PROBLEM TO WORK ON
Hand back every line from the beginning of the data below through the line containing "YouTube (29, 2318)", word for word and free of pictures.

··········

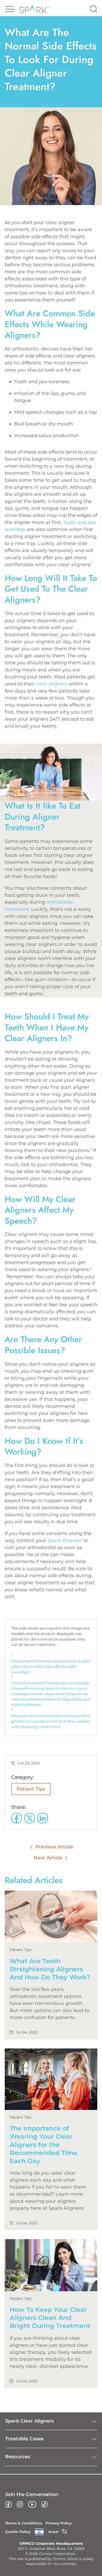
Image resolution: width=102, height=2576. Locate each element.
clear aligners (51, 684)
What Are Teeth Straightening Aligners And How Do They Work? (50, 1969)
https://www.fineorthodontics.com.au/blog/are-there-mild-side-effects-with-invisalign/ (50, 1666)
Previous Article (54, 1847)
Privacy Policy (59, 2523)
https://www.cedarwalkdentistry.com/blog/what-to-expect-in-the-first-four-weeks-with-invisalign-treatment (50, 1721)
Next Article (48, 1858)
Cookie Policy (18, 2531)
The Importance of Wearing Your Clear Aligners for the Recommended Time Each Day (43, 2145)
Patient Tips (30, 1789)
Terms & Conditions (23, 2523)
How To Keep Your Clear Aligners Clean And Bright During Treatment (50, 2318)
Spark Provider (64, 1540)
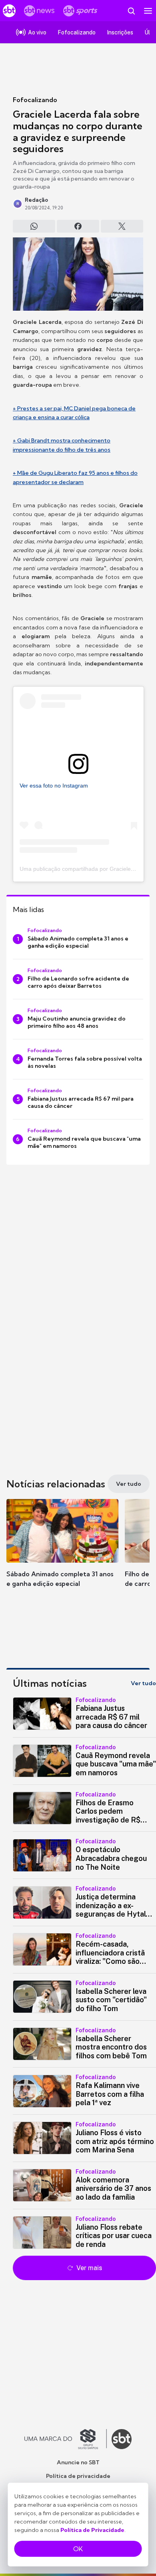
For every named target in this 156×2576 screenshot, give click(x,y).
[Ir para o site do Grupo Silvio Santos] (65, 2439)
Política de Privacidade (92, 2530)
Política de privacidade (78, 2476)
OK (78, 2549)
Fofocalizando (35, 100)
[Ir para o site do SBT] (122, 2439)
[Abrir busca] (131, 11)
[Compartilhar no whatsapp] (34, 226)
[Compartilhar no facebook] (78, 226)
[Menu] (148, 11)
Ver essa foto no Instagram (54, 785)
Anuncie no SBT (78, 2462)
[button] (62, 1551)
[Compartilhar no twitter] (122, 226)
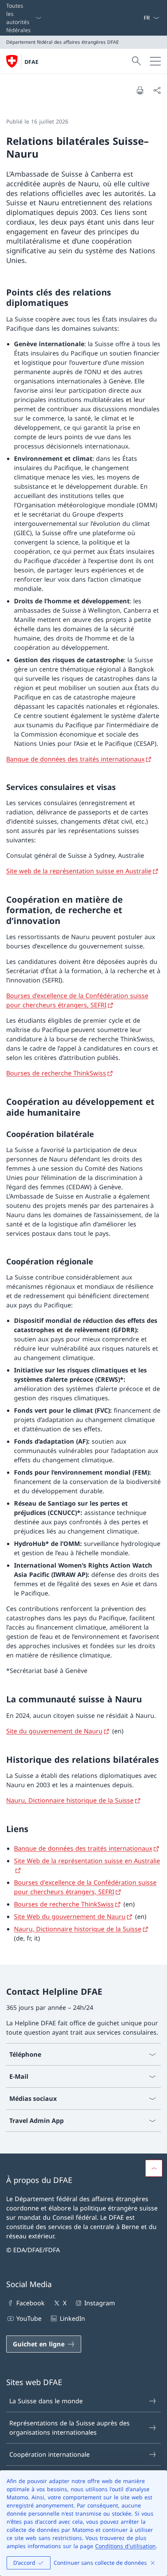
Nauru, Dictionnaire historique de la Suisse (70, 1800)
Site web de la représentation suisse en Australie (78, 871)
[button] (153, 2168)
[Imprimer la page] (139, 90)
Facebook (30, 2303)
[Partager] (156, 90)
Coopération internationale (49, 2454)
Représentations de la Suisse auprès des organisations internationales (69, 2428)
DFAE (31, 61)
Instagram (99, 2303)
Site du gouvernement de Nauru (54, 1731)
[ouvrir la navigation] (155, 61)
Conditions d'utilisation (125, 2546)
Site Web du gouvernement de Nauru (69, 1916)
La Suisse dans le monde (46, 2401)
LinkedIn (72, 2318)
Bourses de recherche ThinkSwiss (56, 1073)
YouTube (29, 2318)
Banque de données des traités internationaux (75, 759)
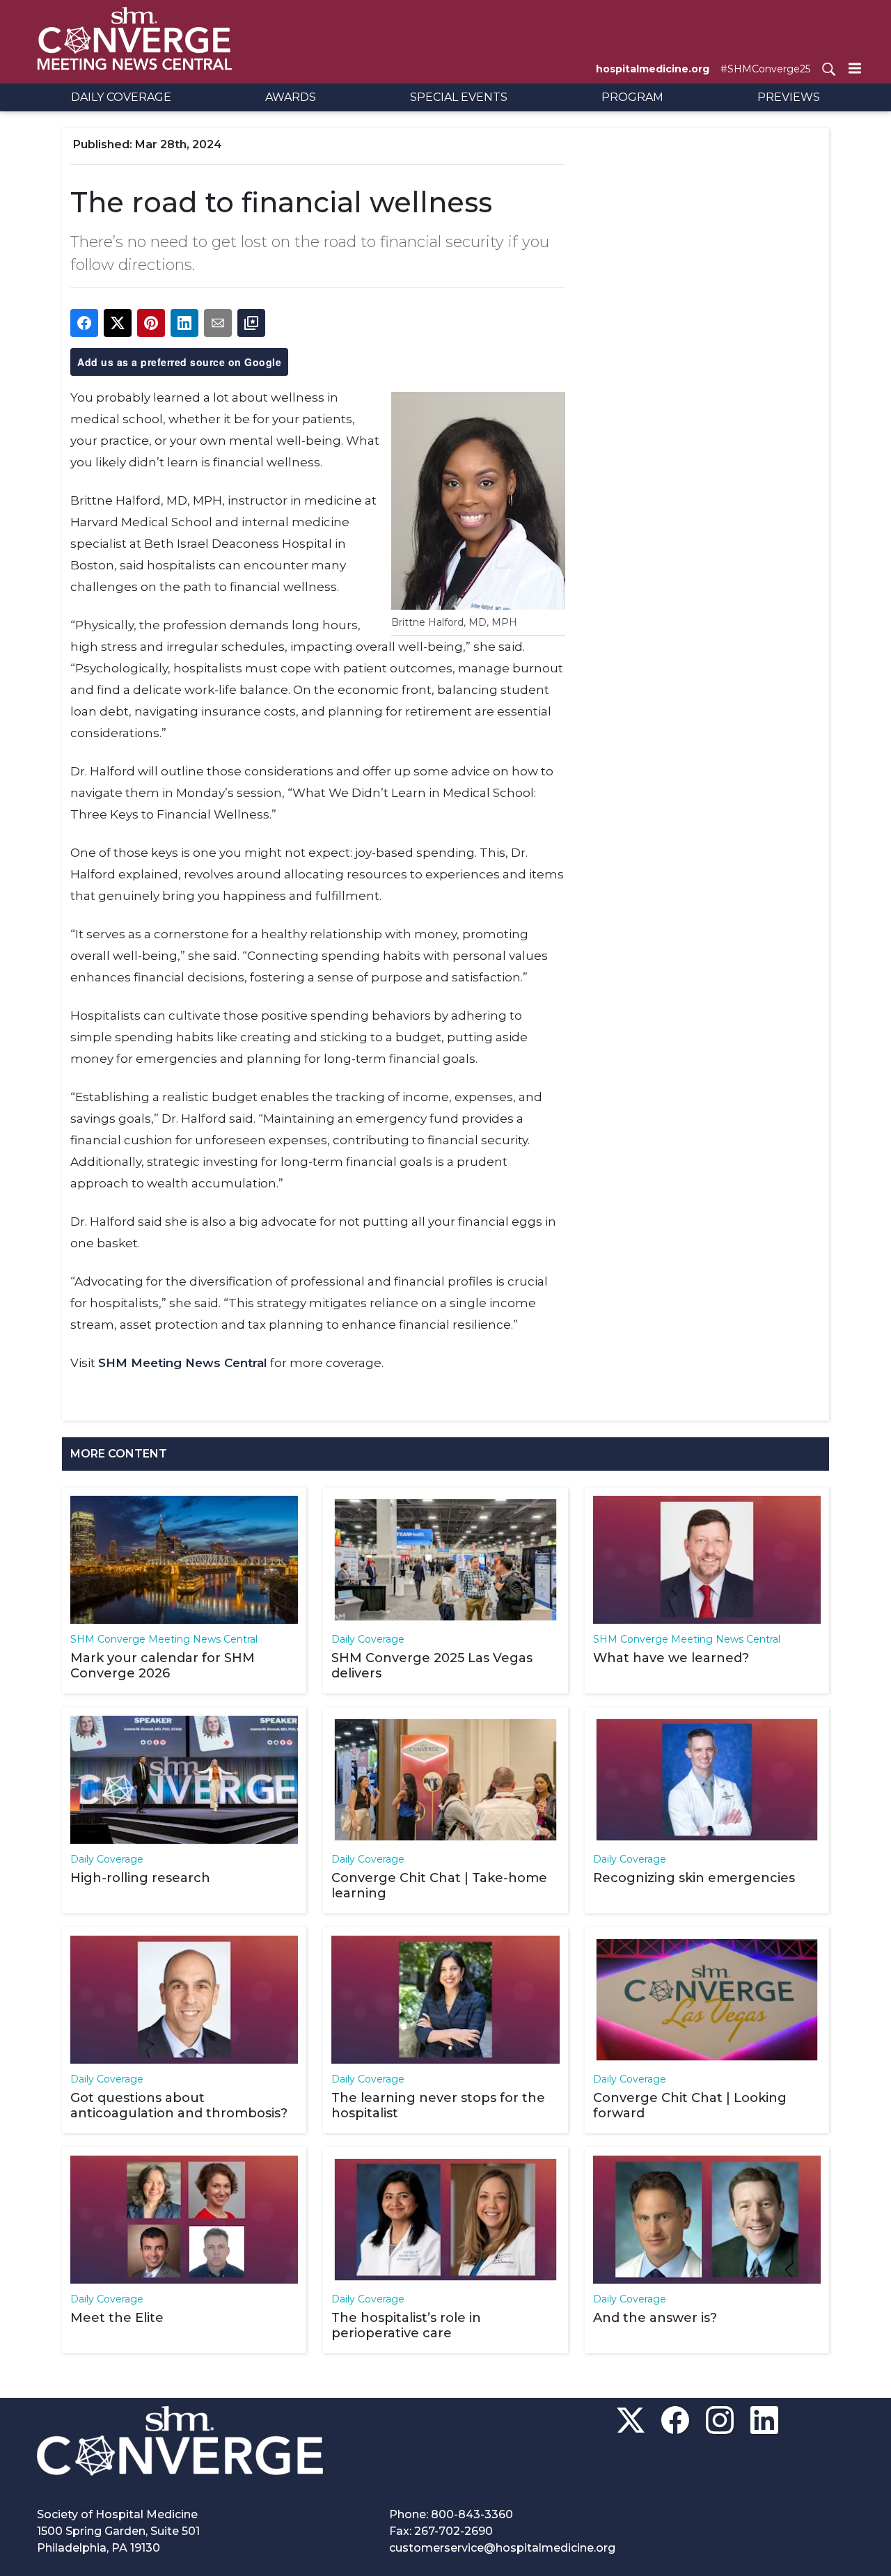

··········

ANSWER TO THIS TASK
Image resolution: width=102, height=2576. Locate each element.
clear aligners (51, 684)
What Are Teeth Straightening Aligners And How Do They Work? (50, 1969)
https://www.fineorthodontics.com.au/blog/are-there-mild-side-effects-with-invisalign/ (50, 1666)
Previous Article (54, 1847)
Privacy Policy (59, 2523)
https://www.cedarwalkdentistry.com/blog/what-to-expect-in-the-first-four-weeks-with-invisalign-treatment (50, 1721)
Next Article (48, 1858)
Cookie Policy (18, 2531)
The Importance of Wearing Your Clear Aligners for the Recommended Time Each Day (43, 2145)
Patient Tips (30, 1789)
Terms & Conditions (23, 2523)
How To Keep Your Clear Aligners Clean And Bright During Treatment (50, 2318)
Spark Provider (64, 1540)
For every named target in this 156×2576 screenshot, give click(x,y).
[Ir para o site do Grupo Silvio Santos] (65, 2439)
Política de Privacidade (92, 2530)
Política de privacidade (78, 2476)
OK (78, 2549)
Fofocalizando (35, 100)
[Ir para o site do SBT] (122, 2439)
[Abrir busca] (131, 11)
[Compartilhar no whatsapp] (34, 226)
[Compartilhar no facebook] (78, 226)
[Menu] (148, 11)
Ver essa foto no Instagram (54, 785)
Anuncie no SBT (78, 2462)
[button] (62, 1551)
[Compartilhar no twitter] (122, 226)
Nauru, Dictionnaire historique de la Suisse (70, 1800)
Site web de la représentation suisse en Australie (78, 871)
[button] (153, 2168)
[Imprimer la page] (139, 90)
Facebook (30, 2303)
[Partager] (156, 90)
Coopération internationale (49, 2454)
Représentations de la Suisse auprès des organisations internationales (69, 2428)
DFAE (31, 61)
Instagram (99, 2303)
Site du gouvernement de Nauru (54, 1731)
[ouvrir la navigation] (155, 61)
Conditions d'utilisation (125, 2546)
Site Web du gouvernement de Nauru (69, 1916)
La Suisse dans le monde (46, 2401)
LinkedIn (72, 2318)
Bourses de recherche ThinkSwiss (56, 1073)
YouTube (29, 2318)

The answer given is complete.